Lejos de ser la gran fiesta democrática que algunos promovieron, estas elecciones han puesto sobre la mesa profundas dudas y preocupaciones sobre la legitimidad, la participación ciudadana y, sobre todo, el futuro de la independencia judicial en el país.
La idea de elegir a jueces, magistrados y ministros por voto popular puede sonar atractiva a simple vista: un mecanismo para acercar la justicia a la gente, para arrancarla de las élites y colocarla al servicio de todos.
Sin embargo, la realidad fue mucho más compleja y, para muchos, decepcionante: la participación ciudadana fue tan baja que resulta casi un escándalo. La gran mayoría optó por la indiferencia o la abstención.
Las razones son variadas, pero todas convergen en la desconfianza y el desconocimiento: un proceso confuso, candidatos desconocidos y una percepción de que las elecciones no cambiarán realmente la impartición de justicia.
Este escenario no es sólo una anécdota. Es un reflejo de la distancia que existe entre la justicia y la sociedad. La poca información sobre los perfiles de los candidatos, sumada a la desconfianza generalizada hacia las instituciones, generó apatía.
Muchos ciudadanos sintieron que votar era un trámite sin sentido, una simulación más en un sistema que parece no escuchar sus necesidades, donde los resultados ya estaban previstos por el Ejecutivo y al pueblo solo lo estaban utilizando para legalizar la elección.
Más allá de los números fríos de la participación o las denuncias de irregularidades, lo que queda es un sistema judicial que podría salir aún más debilitado.
La justicia no sólo requiere de legitimidad democrática, sino también de técnica, imparcialidad y, sobre todo, de independencia. Convertir la elección de jueces en un concurso de popularidad o, peor aún, en un nuevo campo de batalla de la política puede tener consecuencias devastadoras.
El trago amargo de estas elecciones judiciales es, en última instancia, el desencanto de ver cómo un proceso que debía fortalecer a la justicia terminó dejándola más vulnerable.
En lugar de abrir un camino hacia un sistema judicial más confiable, se generó una nueva desconfianza que podría costar años revertir. Cuando la justicia se politiza o se vuelve rehén de intereses ajenos, todos perdemos.

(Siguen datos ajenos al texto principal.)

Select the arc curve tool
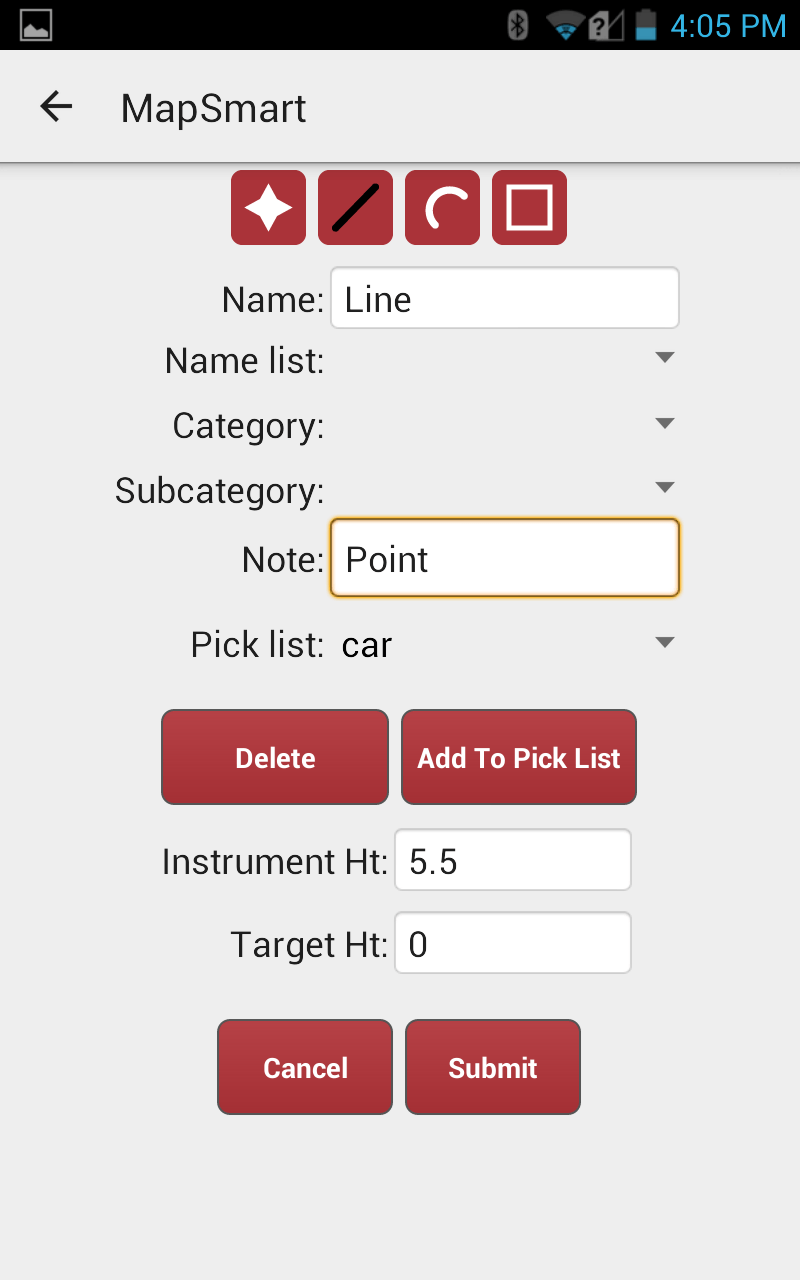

Rápidamente el pueblo se está dando cuenta de que Morena está llevando a México a un sistema político autoritario donde, como se dice coloquialmente, sólo sus pistolas truenen.
Morena y sus aliados ya tienen el control de los tres poderes: el Ejecutivo, el Legislativo y ahora, con los nuevos ministros, el Judicial. Porque, aunque la presidenta y los ideólogos morenistas nieguen la cercanía de los “afortunados ganadores” con el partido oficial, la verdad está a la luz: la evidencia está documentada.
Pero no todo está perdido. Aún existe un bloque que puede hacer contrapeso a los caprichos de Morena disfrazados de reformas constitucionales. Ese bloque es el pueblo organizado, el pueblo que ya no cree en las mentiras de una sociedad de “bienestar”, donde los únicos que salen ganando son los familiares de los funcionarios.
Ese pueblo ya está despertando y se va a sumar al frente de lucha que se está gestando en el seno de este sistema podrido que tenemos en México.